## [Document extract]

Note how the outer (higher amplitude) constellation points are
pulled in towards the center whereas the central points remain
virtually unaffected.
Armed with this qualitative information, you can start to make
more detailed measurements to quantify and isolate the problem.
Quantitative Measurements
Average channel power
Maintaining the correct carrier power levels throughout your
system is crucial in both analog and digital cable systems.
Unlike the measurement of analog visual carrier level, average
channel power in a digital system is a wide-bandwidth measurement. The HP 8594Q QAM analyzer carries out the measurement
by sweeping the channel and taking an average of the power levels
at each measurement point across the trace. When testing low-level
carriers at the subscriber drop, the HP 8594Q QAM analyzer's builtin preamplifier may be switched in to provide additional sensitivity.
Why it is important?

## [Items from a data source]
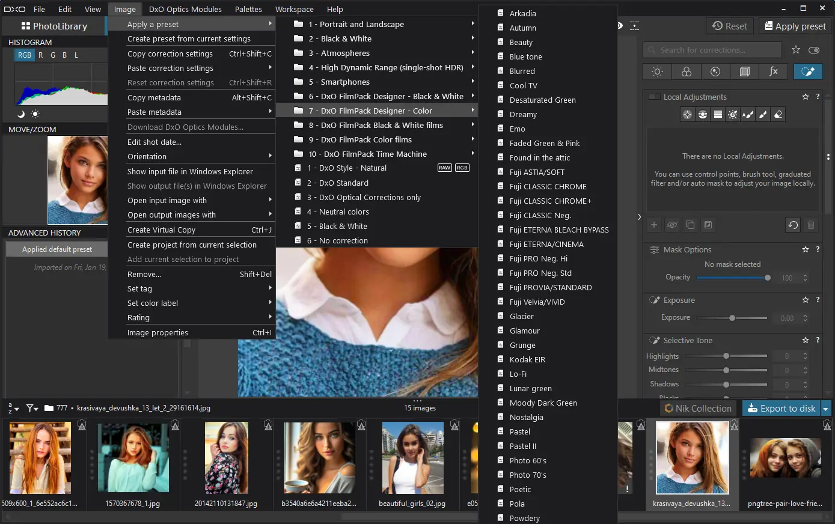Show shadow clipping with the moon icon
Viewport: 835px width, 524px height.
coord(21,114)
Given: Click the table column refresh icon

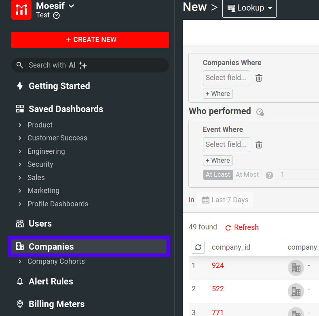Looking at the screenshot, I should click(x=198, y=247).
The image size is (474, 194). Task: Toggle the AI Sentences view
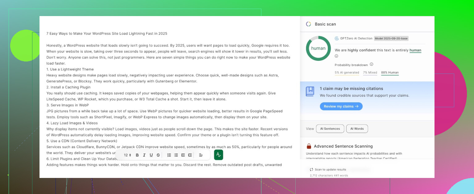[x=330, y=129]
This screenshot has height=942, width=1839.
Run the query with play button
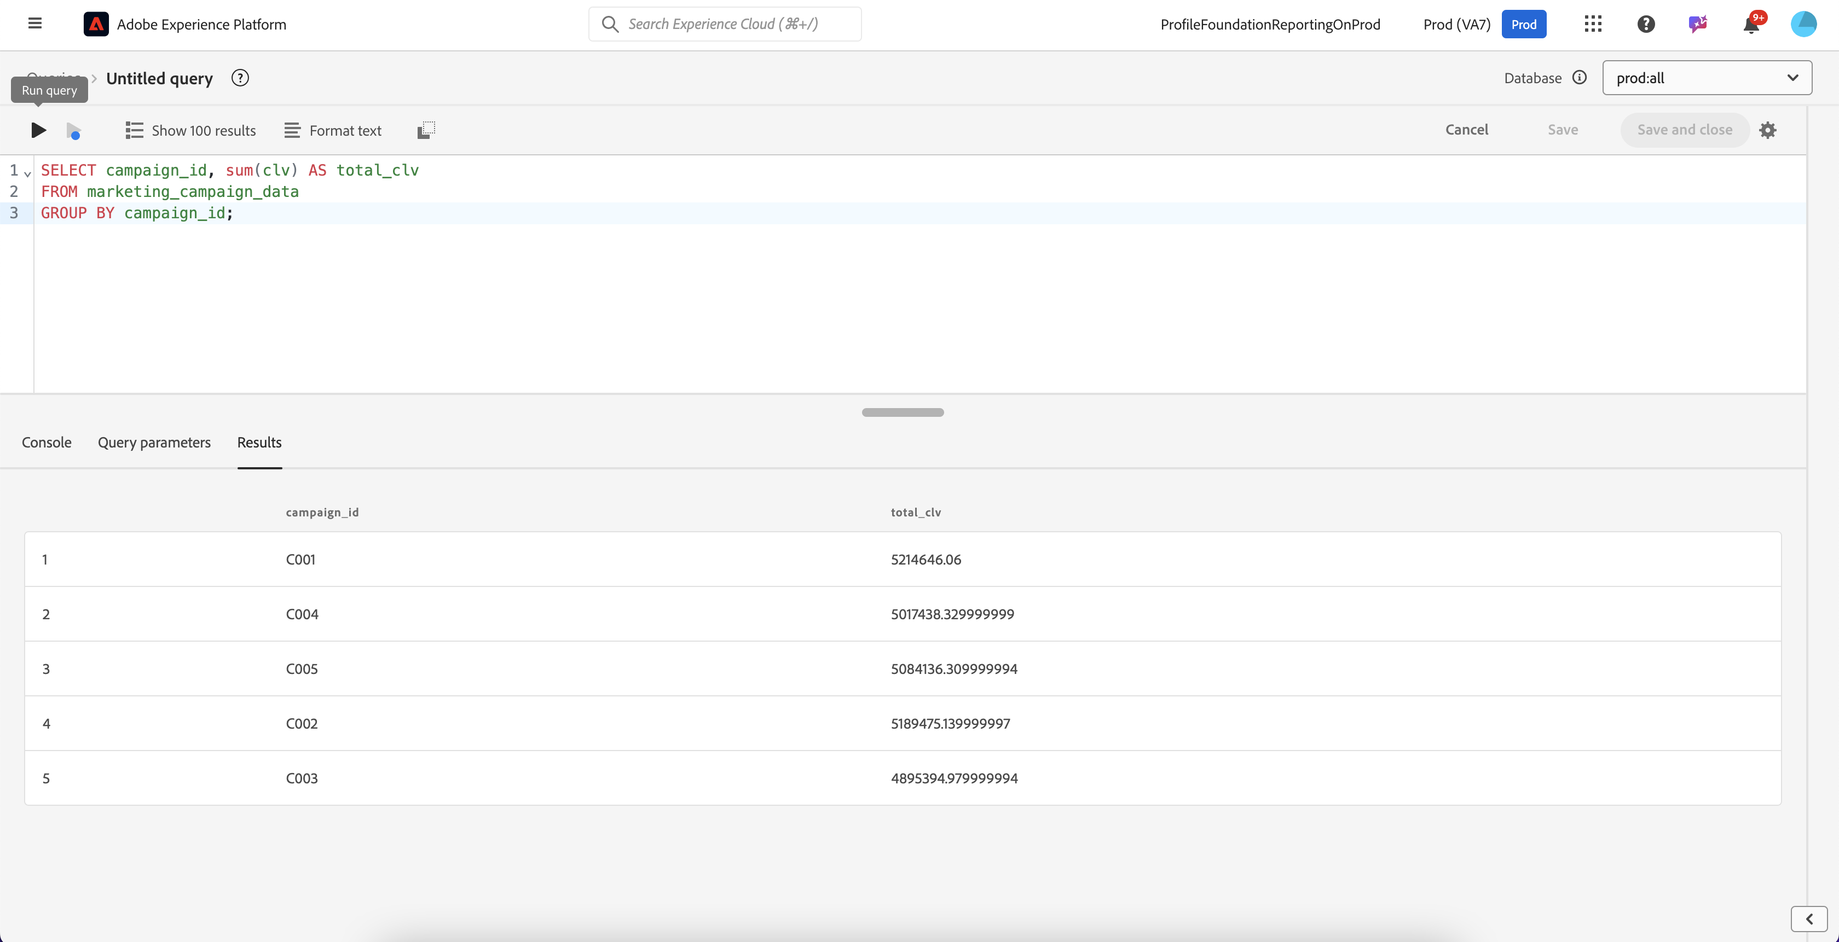(x=39, y=130)
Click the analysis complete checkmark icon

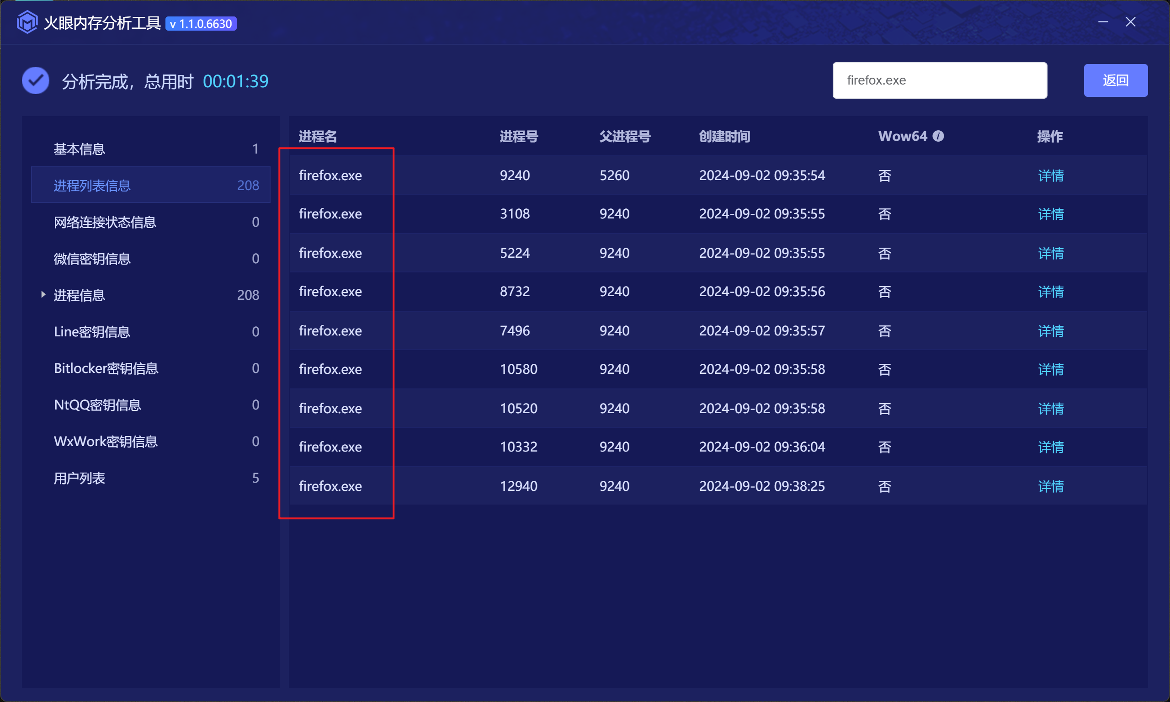click(x=35, y=81)
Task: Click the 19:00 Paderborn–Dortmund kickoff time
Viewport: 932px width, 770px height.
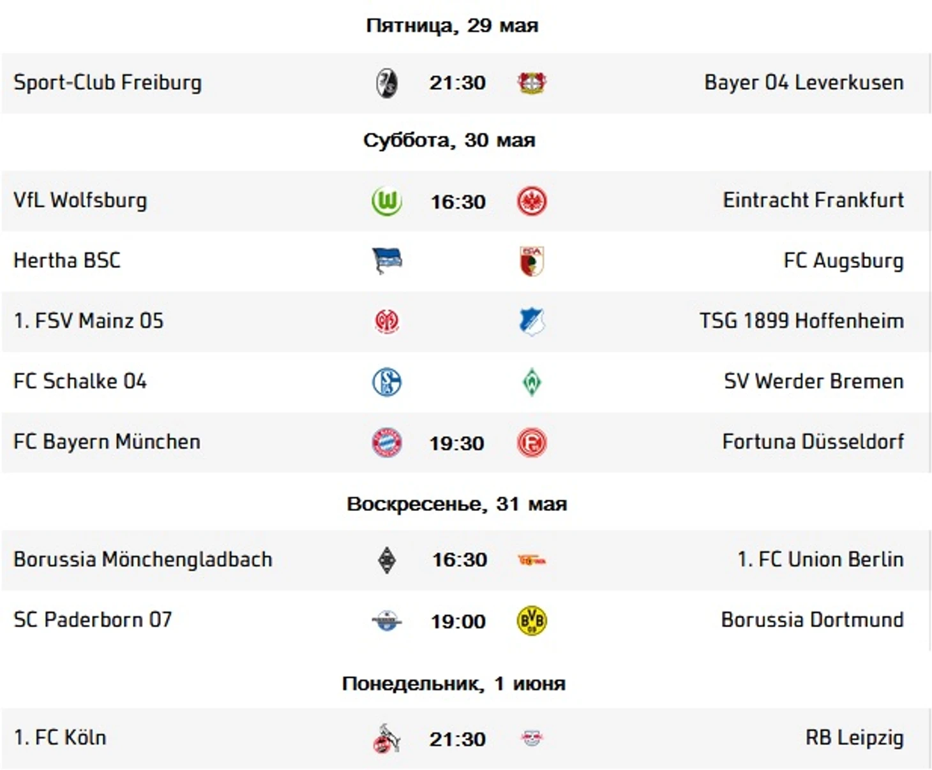Action: tap(458, 621)
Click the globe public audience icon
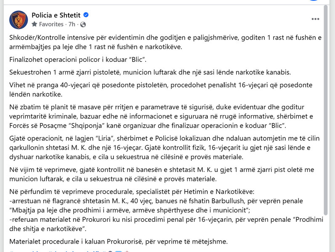 click(83, 24)
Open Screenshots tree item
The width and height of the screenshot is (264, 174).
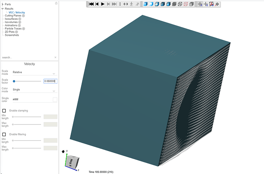(12, 35)
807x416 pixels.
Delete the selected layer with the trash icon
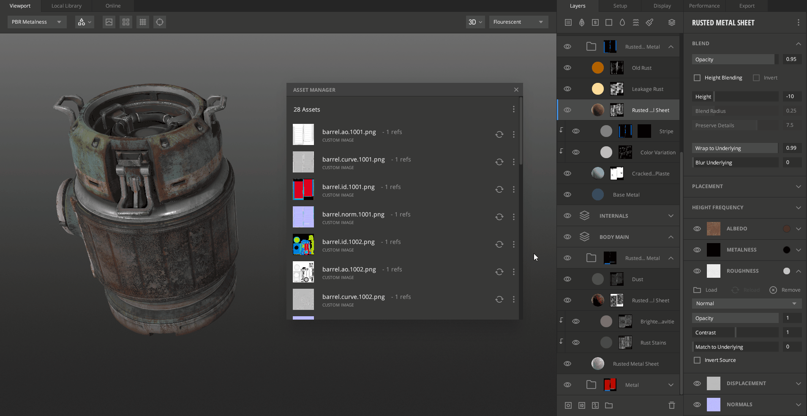pyautogui.click(x=672, y=405)
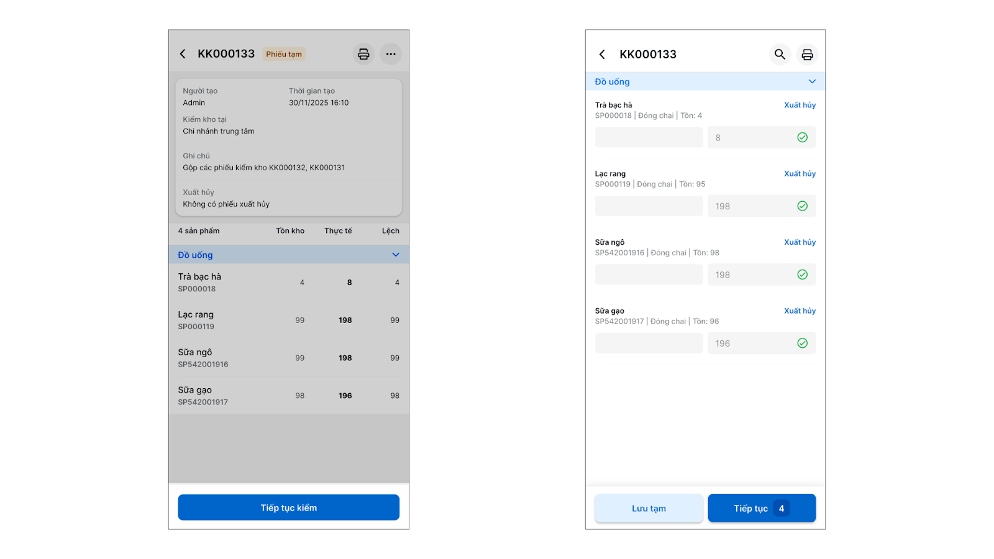Viewport: 994px width, 559px height.
Task: Click Xuất hủy link for Trà bạc hà
Action: click(x=800, y=105)
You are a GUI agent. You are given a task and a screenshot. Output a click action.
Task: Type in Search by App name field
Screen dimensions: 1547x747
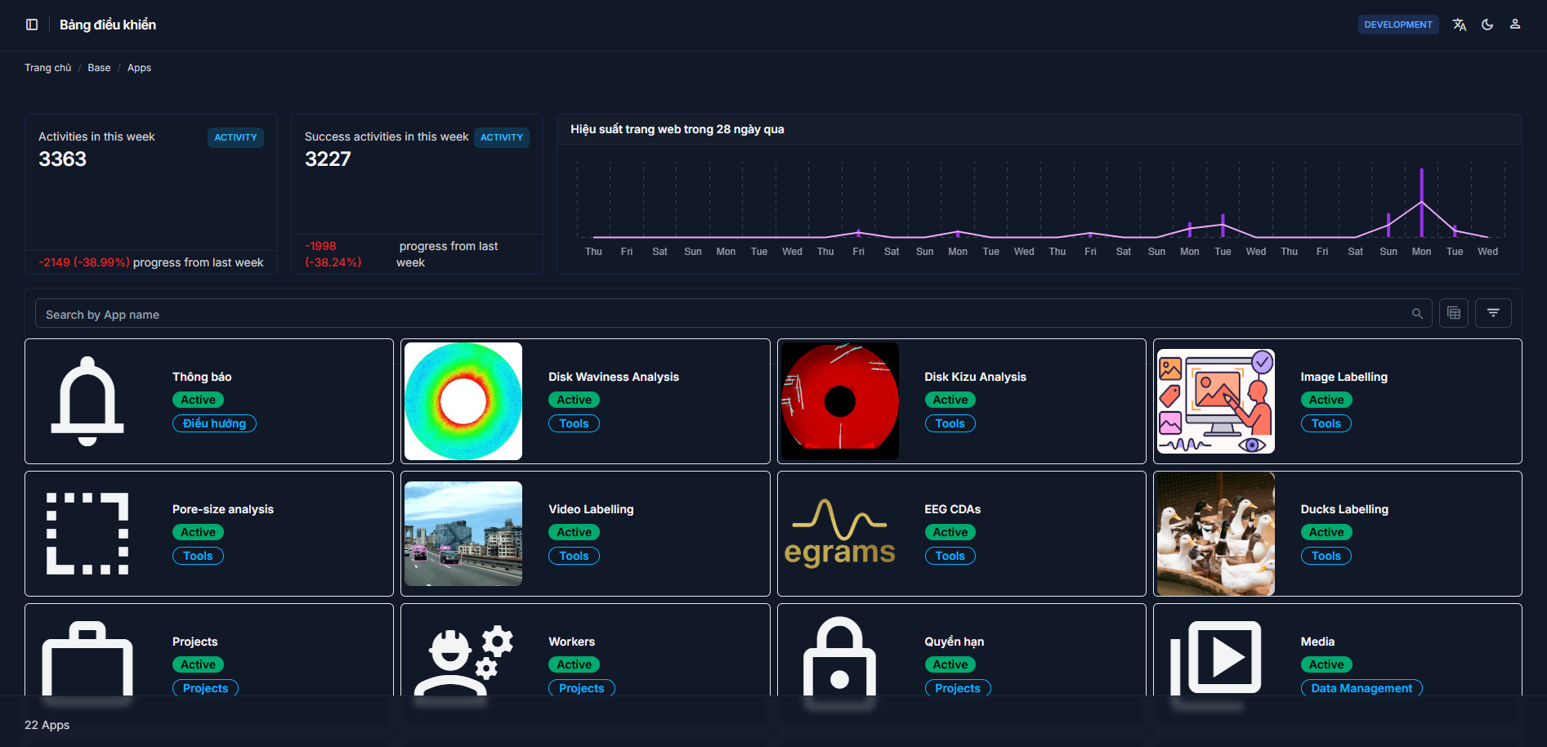(x=719, y=315)
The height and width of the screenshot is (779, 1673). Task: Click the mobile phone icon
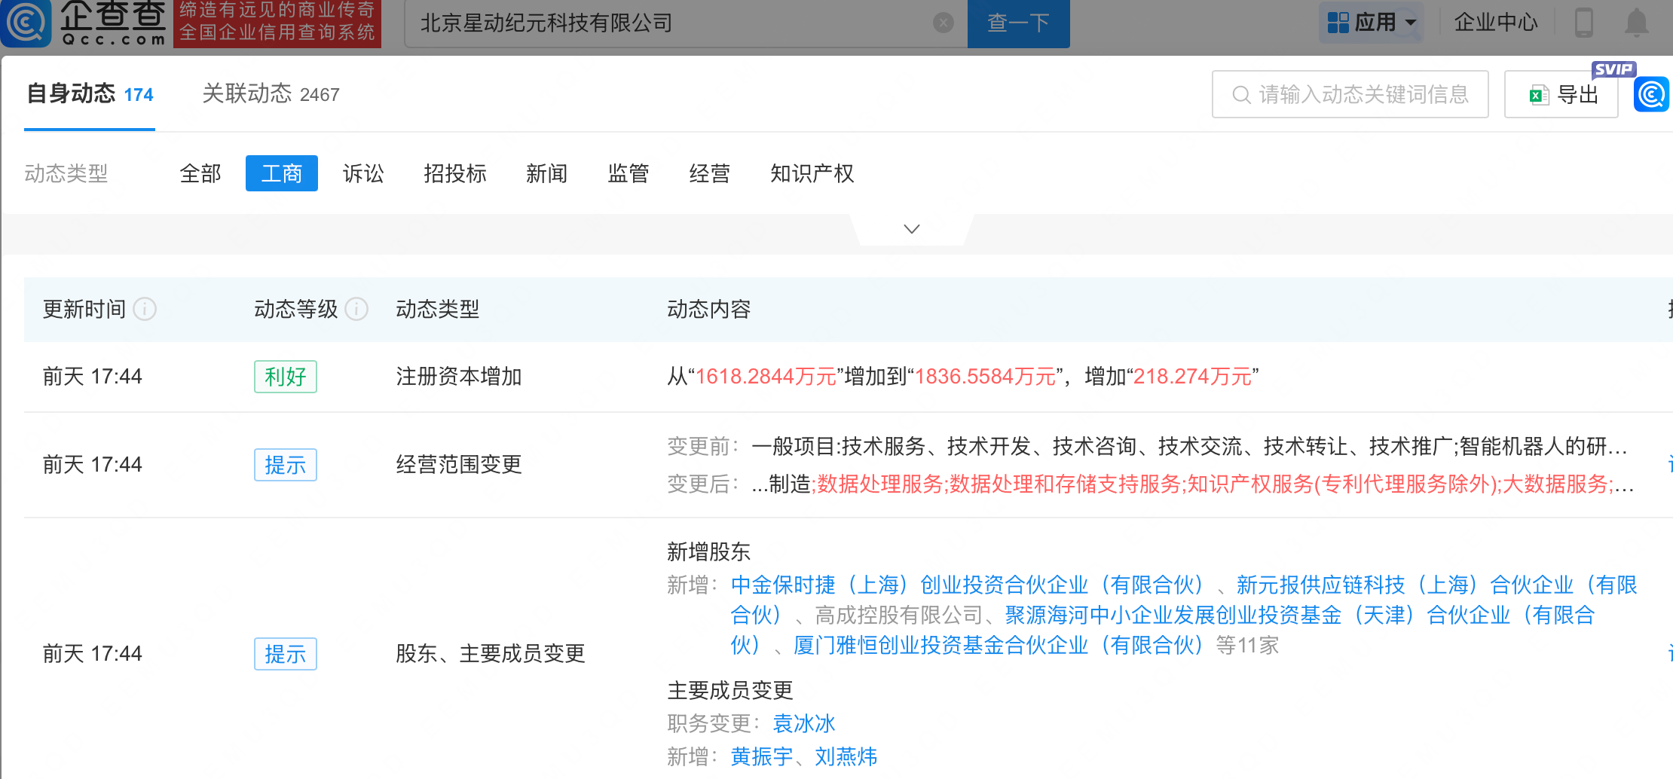(1583, 23)
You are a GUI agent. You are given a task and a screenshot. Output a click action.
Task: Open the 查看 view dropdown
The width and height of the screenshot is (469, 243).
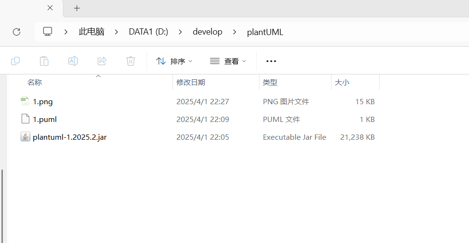pyautogui.click(x=228, y=61)
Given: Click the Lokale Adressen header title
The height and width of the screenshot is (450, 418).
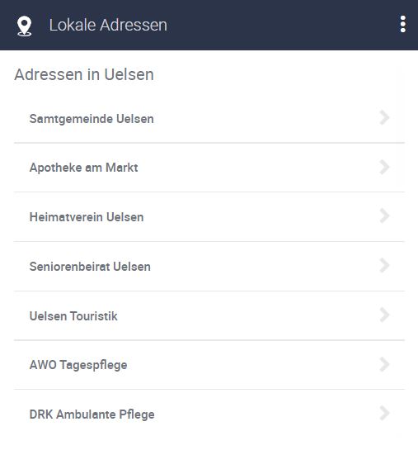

## [Set problem]
Transcribe the cable signal measurement text starting with "Armed with this" and going on through "digital cable systems.". These items were taken from a separate source.

## [Exercise answer]
Armed with this qualitative information, you can start to make
more detailed measurements to quantify and isolate the problem.
Quantitative Measurements
Average channel power
Maintaining the correct carrier power levels throughout your
system is crucial in both analog and digital cable systems.